§ Задания для выполнения:
A – Перепишите часть текста о Гадоле, которая начинается со слов "Даже многие из" и заканчивается словами "Б-гу - Спасителю.", заменив в ней "долготерпение" на "терпение".
B – Определите, соответствуют ли тексту о Гадоле следующие утверждения: (i) Довжевич является автором книги Амецареф; (ii) после ответа Гадоль продолжил разговор с Довжевичем; (iii) женщины в кабинете Гадоля рассказывали о болезни своих близких. Для каждого утверждения ответьте «да» или «нет» и приведите решающие слова текста дословно.

§ Текст для изучения:
☆ ☆ ☆ ☆

Даже многие из поборников “просвещения” стремились увидеть Гадоля. Так, например, А.-Д. Довжевич, автор книги Амецареф, попросил меня представить его раввину. Когда мы вошли в кабинет Гадоля, то увидели там плачущих женщин, которые рассказывали раввину о своих бедах: у одной был болен муж, у других - дети. Они кричали: “Спаси нас, наш учитель!”, а он спрашивал у них имена больных и их матерей, как это принято, затем обещал молиться за них и отпускал.

В Довжевиче взыграл дух “просвещения” и, желая начать знакомство с остроумного замечания, он сказал:

—   Какое долготерпение необходимо иметь раввину, который вынужден выслушивать болтовню глупых женщин, опутанных предрассудками и считающих, что раввин подобен Б-гу - Спасителю.

Гадоль ответил:

—    Это не предрассудки, но доверие к словам мудрецов, которые сказали: “Каждый, у кого в семье есть недужный, пусть пойдет к знатоку Торы и попросит его молиться за больного”. Так поступали во всех поколениях и во всех местах, и так продолжают поступать до сих пор. В прежние времена, пока еще была такая возможность, тех, кто сомневался в словах мудрецов и насмехался над ними, наказывали. В наше время, когда мы лишены таких полномочий, страх наказания не останавливает насмешников. Но ведь сказал мудрейший из людей: “На разумного больше действует упрек, чем на глупого - сто ударов”, т.е., если разумный человек знает, что его поступки не одобряются мудрецами, это должно оказать на него влияние более сильное, чем сто ударов плетьми. И к тому же не надо забывать, что подобные ёрники наносят раны страждущим душам и крадут надежду у больных и несчастных людей.

И Гадоль не стал продолжать разговор с ним. Позже он объяснил мне причину: “У меня с таким человеком нет ничего общего. У нас слишком разные пути и взгляды на мир, и мы не поймем языка друг друга. Действительно, он исходя из своих понятий, не боится обжечься об горящие угли моих слов. Но я, исходя из своих понятий, боюсь озябнуть от холода, исходящего из его уст”.

☆ ☆ ☆ ☆

§ Фрагменты данных:
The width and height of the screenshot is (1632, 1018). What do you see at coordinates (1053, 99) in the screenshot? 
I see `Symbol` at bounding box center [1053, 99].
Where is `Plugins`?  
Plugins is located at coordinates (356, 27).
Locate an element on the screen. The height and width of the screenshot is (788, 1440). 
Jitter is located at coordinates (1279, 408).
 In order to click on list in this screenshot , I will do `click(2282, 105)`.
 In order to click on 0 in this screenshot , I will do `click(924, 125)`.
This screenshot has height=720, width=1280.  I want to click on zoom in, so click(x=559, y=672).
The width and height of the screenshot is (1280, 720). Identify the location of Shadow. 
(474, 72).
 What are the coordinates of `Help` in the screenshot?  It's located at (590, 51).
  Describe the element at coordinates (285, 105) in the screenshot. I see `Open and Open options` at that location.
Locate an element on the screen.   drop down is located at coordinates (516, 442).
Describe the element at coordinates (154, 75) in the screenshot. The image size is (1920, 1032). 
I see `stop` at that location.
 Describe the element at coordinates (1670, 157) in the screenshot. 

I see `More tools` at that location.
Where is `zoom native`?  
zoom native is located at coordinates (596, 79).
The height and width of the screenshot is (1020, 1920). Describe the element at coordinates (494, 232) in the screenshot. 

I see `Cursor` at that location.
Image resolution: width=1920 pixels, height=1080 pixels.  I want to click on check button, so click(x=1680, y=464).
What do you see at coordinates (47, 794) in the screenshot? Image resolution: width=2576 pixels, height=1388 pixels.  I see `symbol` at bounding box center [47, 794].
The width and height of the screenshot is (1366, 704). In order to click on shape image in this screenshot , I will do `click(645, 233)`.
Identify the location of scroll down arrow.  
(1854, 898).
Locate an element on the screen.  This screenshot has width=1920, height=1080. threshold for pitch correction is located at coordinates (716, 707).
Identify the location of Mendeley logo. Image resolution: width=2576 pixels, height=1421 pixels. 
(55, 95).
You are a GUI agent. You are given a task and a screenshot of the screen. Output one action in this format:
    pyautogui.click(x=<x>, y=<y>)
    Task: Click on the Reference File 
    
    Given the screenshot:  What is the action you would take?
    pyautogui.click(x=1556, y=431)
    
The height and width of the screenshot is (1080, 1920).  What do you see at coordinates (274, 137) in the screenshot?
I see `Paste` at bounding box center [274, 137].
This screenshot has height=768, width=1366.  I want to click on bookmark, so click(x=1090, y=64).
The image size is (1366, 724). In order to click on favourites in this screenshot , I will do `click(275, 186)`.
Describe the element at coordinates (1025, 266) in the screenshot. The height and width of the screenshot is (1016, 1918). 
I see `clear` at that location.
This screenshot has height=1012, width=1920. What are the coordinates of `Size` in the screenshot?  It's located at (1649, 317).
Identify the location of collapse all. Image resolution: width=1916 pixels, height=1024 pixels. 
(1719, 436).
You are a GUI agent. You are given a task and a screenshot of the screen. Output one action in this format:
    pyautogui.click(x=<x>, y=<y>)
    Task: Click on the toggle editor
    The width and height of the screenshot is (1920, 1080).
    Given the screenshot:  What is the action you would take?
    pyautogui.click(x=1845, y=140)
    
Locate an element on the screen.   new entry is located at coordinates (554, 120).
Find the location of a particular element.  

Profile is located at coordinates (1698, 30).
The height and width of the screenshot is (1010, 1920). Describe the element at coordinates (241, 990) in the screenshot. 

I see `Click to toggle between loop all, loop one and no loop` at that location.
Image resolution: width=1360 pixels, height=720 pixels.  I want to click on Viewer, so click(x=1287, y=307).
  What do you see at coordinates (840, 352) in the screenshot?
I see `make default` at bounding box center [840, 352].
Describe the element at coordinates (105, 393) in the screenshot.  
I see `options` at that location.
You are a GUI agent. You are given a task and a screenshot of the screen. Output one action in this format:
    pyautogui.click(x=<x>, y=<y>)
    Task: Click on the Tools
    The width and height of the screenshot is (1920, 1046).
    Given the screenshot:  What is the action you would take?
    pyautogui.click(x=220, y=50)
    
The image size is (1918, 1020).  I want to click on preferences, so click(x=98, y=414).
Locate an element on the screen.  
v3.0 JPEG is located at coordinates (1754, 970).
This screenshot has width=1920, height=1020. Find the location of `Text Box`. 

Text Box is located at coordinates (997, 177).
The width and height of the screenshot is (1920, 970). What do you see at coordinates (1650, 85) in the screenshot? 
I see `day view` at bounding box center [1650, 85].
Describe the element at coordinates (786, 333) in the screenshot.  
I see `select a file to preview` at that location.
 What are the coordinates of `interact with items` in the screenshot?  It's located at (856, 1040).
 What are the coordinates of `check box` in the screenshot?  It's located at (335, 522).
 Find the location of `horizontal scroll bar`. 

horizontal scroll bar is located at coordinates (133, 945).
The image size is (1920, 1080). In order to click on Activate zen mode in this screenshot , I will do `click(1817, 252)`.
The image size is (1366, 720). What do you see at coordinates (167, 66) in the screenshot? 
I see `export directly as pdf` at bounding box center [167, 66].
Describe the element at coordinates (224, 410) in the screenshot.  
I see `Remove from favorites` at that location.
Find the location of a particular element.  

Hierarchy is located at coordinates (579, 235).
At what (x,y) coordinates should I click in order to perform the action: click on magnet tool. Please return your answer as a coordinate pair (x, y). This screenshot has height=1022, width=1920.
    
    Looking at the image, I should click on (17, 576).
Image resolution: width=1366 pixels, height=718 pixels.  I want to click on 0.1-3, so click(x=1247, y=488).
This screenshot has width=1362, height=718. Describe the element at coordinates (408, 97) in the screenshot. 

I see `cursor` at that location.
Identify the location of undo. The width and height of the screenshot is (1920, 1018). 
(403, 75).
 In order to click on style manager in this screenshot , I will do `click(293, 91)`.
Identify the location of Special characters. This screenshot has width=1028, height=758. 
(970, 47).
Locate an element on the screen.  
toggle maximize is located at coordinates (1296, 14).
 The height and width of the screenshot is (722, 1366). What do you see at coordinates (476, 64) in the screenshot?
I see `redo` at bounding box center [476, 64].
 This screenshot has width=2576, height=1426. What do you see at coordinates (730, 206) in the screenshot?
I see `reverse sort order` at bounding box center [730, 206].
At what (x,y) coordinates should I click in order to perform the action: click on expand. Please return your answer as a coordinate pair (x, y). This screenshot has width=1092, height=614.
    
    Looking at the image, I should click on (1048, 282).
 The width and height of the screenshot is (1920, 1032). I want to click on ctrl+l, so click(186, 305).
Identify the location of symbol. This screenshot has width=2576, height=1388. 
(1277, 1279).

☆ ☆ ☆ ☆

§ Ответы по заданиям:
A –
Даже многие из поборников “просвещения” стремились увидеть Гадоля. Так, например, А.-Д. Довжевич, автор книги Амецареф, попросил меня представить его раввину. Когда мы вошли в кабинет Гадоля, то увидели там плачущих женщин, которые рассказывали раввину о своих бедах: у одной был болен муж, у других - дети. Они кричали: “Спаси нас, наш учитель!”, а он спрашивал у них имена больных и их матерей, как это принято, затем обещал молиться за них и отпускал.

В Довжевиче взыграл дух “просвещения” и, желая начать знакомство с остроумного замечания, он сказал:

—   Какое терпение необходимо иметь раввину, который вынужден выслушивать болтовню глупых женщин, опутанных предрассудками и считающих, что раввин подобен Б-гу - Спасителю.

B –
(i) Да: «А.-Д. Довжевич, автор книги Амецареф».
(ii) Нет: «И Гадоль не стал продолжать разговор с ним».
(iii) Да: «у одной был болен муж, у других - дети».